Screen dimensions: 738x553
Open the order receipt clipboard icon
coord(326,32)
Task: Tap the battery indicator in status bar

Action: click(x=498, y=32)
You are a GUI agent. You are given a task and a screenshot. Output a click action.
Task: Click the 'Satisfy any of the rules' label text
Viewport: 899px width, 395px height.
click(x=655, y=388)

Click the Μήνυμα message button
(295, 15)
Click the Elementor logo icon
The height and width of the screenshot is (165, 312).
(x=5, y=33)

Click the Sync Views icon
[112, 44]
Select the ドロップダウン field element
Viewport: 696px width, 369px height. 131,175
----------
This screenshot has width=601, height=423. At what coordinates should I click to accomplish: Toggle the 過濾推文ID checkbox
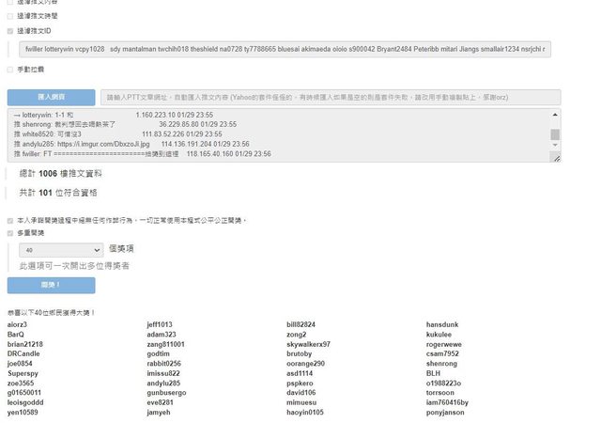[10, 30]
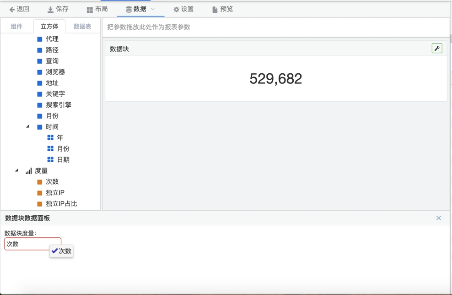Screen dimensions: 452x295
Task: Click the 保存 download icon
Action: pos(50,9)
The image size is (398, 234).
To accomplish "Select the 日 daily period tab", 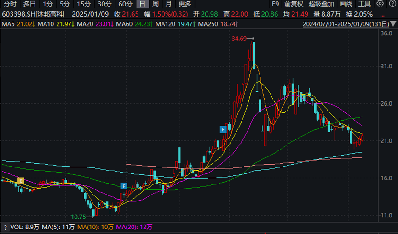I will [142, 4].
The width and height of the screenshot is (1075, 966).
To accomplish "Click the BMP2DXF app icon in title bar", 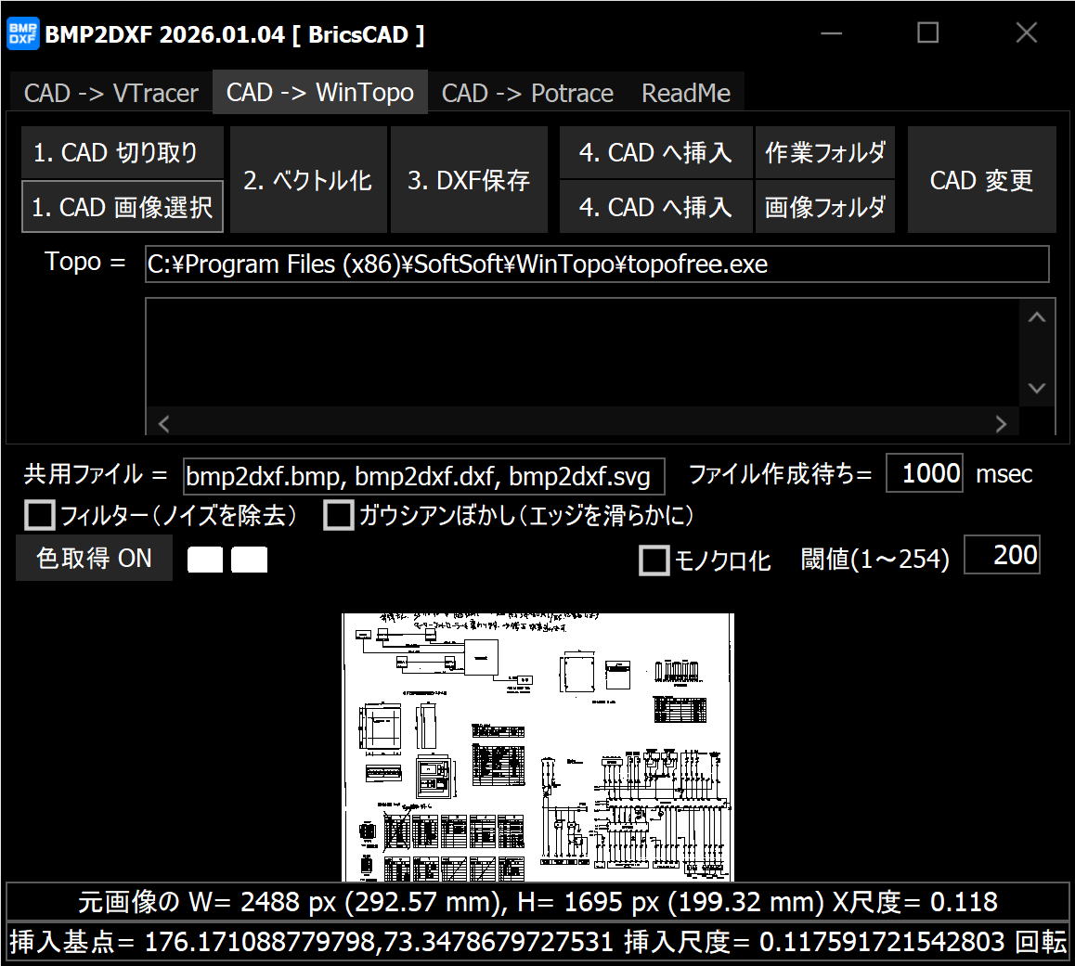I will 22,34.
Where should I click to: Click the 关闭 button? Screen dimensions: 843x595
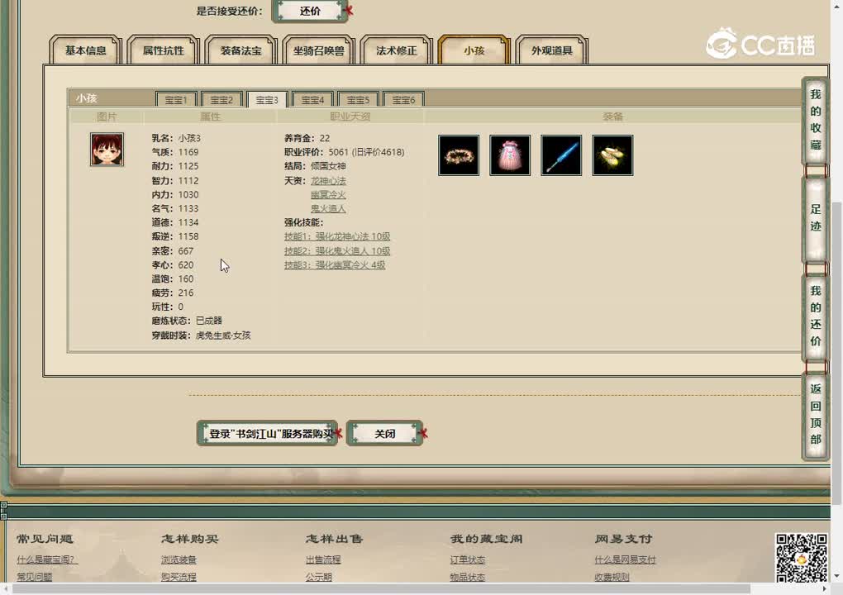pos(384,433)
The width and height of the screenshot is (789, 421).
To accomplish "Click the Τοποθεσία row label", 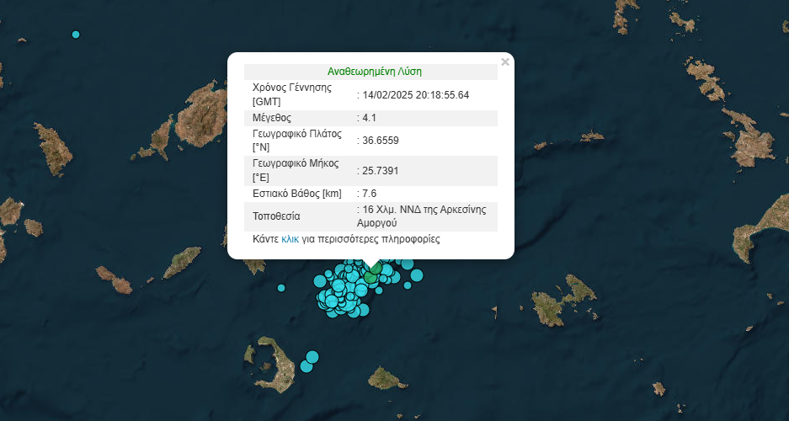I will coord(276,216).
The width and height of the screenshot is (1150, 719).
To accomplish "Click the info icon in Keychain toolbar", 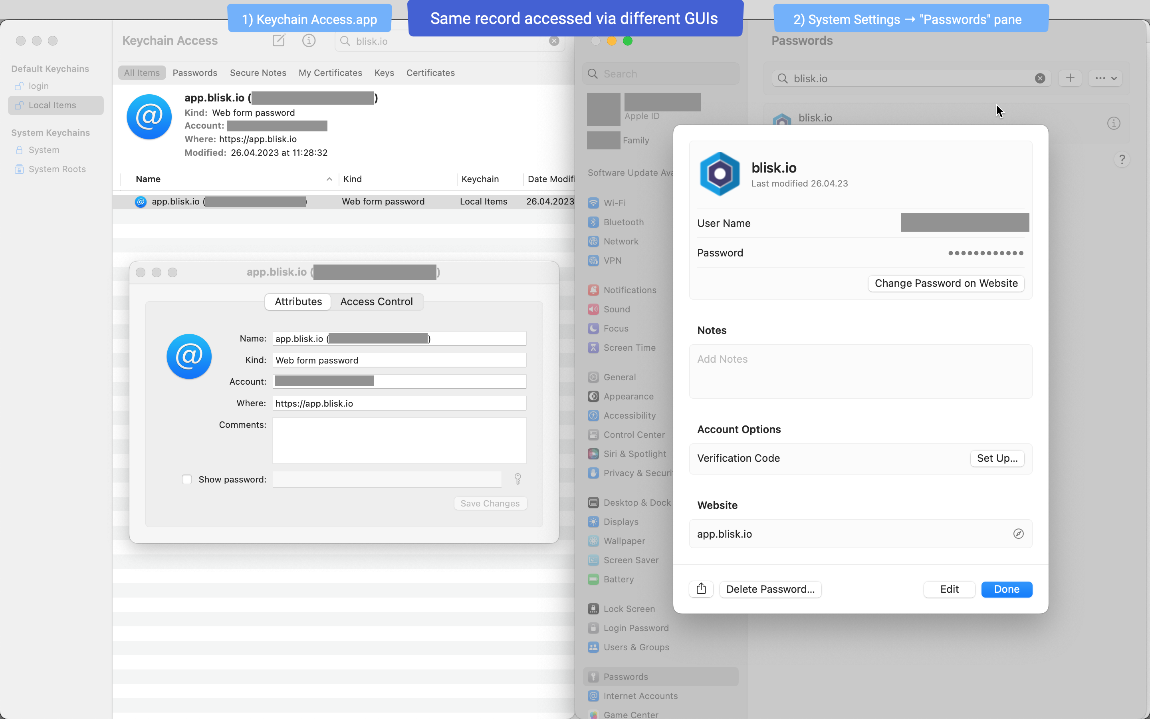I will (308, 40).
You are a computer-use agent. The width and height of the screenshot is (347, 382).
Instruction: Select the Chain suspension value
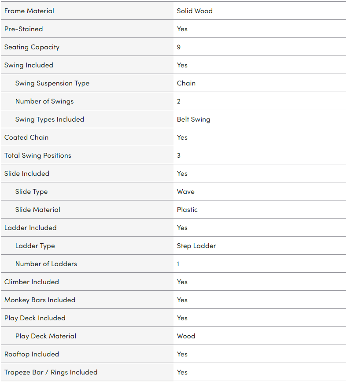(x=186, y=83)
----------
[WORK REQUIRED]
Count how many lines in the records above contain the word "button". Reply with the number alone.

[FINAL RESULT]
2